Hamish Robertson, Nov 12 2021

The IWC Big Pilot Pop-Up - an easy way to learn about watches

The IWC Big Pilot Pop-Up - an easy way to learn about watches

This week the CEO and Co-Founder of The Watch Collectors' Club was lucky enough to go along to the IWC Watches Big Pilot marketing pop-up in London. These kinds of watch display are the perfect place to go and learn more about watches.

The IWC Big Pilot Magazine produced for the Pop-up

The IWC Big Pilot Magazine produced for the Pop-up

What to expect at a watch brand pop-up?

These pop-up events are brilliant for learning more about a watch. They not only had every model in the current range on display but also had supporting cases with various models. There was an “exploded watch”, allowing you to see all the parts that go into making a modern mechanical timepiece. There was an excellent display of case materials, and it was great fun to pick up the cylinders made from each to compare the weights and finishes. There were movement explanations and also some history panels. The staff were informative and overall the experience was designed to help people understand more about the IWC Pilot watches.

IWC Big Pilot History

IWC are famous for high-quality Swiss watches, with clear design cues, and their range of Pilots watches comes from a distinct heritage. The IWC Big Pilot is an extraordinary watch simply because of it's size, which is directly linked to their first Big watch. In the 1940s, the Big Pilot's Watch Calibre 52 was developed, measuring a mighty 55mm across and 16.5mm high. This is pocket watch sized but was designed to be firmly strapped on to pilot's wrists. It also included the famous oversized crown, which is shaped like a brilliant-cut diamond, and designed to be usable when wearing gloves. Pilots had to wear gloves for decades before heated cockpits became standard. The Crown also features deep grooves to help with grip.

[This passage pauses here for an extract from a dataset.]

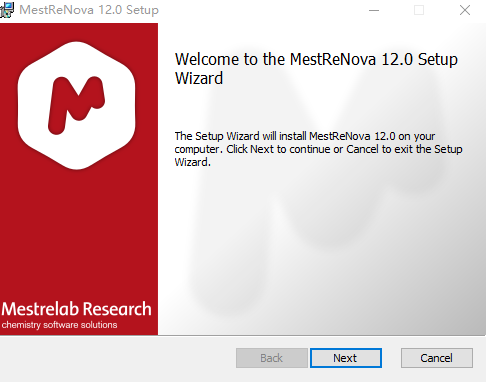
Task: Click the greyed-out Back button
Action: 272,358
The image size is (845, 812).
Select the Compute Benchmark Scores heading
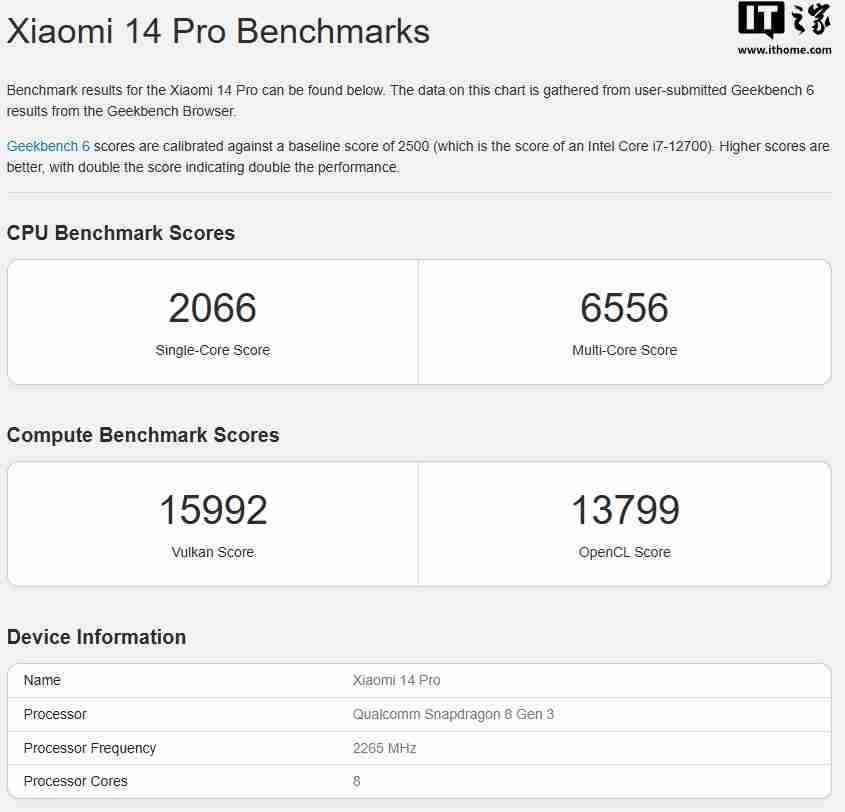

After the second world war, IWC continued to make watches for Air Forces across the globe. Many of these watches are highly collectable today and feature the clear dials and numerals and large hands we see on the Big Pilot.

The Big Pilot Big Crown for use while wearing gloves

The Big Pilot Big Crown for use while wearing gloves

IWC Pilot updates and Top Gun

In 1992 IWC relaunched a Pilot chronograph, or stopwatch, and followed this with the first ceramic case Pilot's watch in 1994. This used a revolutionary black zirconium oxide material. In the late 1990s, IWC was seeing success with their Perpetual Calendar movement. This is a mechanical movement that can accurately tell the date for centuries to come, including leap years. It is often seen as the pinnacle of watchmaking. They decided to relaunch the Big Pilot with this special edition movement, and to make it fit for a pilot's watch had to work hard to make it robust and reliable. They launched in 2002, but it was a very low key affair. It was tremendously successful and they experimented with many special editions, design ideas and case materials.

IWC Double Chronograph from 1994

IWC Double Chronograph from 1994

The range today contains Pilot watches of different kinds, and also Big Pilot watches. the latest release is in 43mm diameter, providing a big but not-too-big option for fans of the brand. Here are a selection of the watches at the Big Pilot Pop-up in London.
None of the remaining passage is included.